* _Material to process_:

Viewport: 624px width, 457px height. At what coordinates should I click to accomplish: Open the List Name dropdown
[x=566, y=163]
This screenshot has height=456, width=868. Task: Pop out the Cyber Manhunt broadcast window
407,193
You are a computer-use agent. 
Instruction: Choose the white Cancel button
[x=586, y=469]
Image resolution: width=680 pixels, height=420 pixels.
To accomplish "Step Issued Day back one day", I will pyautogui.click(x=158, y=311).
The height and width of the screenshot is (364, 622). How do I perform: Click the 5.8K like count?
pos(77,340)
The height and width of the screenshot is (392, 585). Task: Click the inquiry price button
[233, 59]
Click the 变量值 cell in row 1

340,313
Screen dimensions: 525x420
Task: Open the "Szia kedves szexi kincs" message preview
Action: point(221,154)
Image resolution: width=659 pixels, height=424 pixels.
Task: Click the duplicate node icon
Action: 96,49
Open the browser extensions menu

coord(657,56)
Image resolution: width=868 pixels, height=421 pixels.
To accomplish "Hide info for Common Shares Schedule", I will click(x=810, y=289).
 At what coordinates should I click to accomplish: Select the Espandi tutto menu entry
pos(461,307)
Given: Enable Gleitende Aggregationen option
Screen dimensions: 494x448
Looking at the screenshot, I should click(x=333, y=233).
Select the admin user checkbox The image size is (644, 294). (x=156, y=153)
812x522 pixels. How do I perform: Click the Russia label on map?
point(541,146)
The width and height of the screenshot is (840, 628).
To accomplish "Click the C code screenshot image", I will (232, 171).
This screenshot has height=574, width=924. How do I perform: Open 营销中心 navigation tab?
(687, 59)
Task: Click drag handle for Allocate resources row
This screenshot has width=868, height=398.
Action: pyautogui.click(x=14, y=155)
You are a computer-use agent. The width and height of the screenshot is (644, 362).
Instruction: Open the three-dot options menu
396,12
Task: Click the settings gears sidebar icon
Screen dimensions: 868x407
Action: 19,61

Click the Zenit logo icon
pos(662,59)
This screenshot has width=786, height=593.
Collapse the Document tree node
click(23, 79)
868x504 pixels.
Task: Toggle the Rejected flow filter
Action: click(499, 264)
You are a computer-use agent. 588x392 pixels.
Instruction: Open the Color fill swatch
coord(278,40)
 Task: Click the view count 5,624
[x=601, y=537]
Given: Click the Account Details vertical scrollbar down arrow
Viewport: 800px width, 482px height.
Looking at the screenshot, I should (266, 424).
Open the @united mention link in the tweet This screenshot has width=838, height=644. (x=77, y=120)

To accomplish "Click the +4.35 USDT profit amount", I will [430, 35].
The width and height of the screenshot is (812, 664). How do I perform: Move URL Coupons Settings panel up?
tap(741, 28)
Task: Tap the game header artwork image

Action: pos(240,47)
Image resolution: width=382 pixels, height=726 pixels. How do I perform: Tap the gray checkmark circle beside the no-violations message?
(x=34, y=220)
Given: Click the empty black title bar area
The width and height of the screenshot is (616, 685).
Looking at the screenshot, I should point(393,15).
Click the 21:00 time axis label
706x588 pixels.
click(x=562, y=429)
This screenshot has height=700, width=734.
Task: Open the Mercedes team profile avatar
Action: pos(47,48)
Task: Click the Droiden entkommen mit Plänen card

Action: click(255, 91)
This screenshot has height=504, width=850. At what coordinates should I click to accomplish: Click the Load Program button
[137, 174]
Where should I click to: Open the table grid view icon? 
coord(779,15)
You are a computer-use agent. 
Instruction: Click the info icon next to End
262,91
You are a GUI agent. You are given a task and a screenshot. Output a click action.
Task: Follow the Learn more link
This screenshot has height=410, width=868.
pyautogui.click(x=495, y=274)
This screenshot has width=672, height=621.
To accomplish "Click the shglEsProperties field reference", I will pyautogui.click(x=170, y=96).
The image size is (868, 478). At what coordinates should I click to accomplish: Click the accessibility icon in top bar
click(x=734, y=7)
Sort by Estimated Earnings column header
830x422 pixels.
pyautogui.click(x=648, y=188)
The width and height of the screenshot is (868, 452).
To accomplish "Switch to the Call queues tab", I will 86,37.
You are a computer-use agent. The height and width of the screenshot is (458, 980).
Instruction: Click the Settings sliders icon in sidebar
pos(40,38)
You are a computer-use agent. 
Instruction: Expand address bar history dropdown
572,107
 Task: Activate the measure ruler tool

* _What you should do_:
Copy all lines from the entries that contain the word "will".

* _Answer to this exercise_:
To accomplish "Step Issued Day back one day", I will pyautogui.click(x=158, y=311).
To accomplish "Hide info for Common Shares Schedule", I will click(x=810, y=289).
To accomplish "Click the C code screenshot image", I will (232, 171).
To accomplish "Click the +4.35 USDT profit amount", I will [430, 35].
To accomplish "Click the shglEsProperties field reference", I will pyautogui.click(x=170, y=96).
To accomplish "Switch to the Call queues tab", I will 86,37.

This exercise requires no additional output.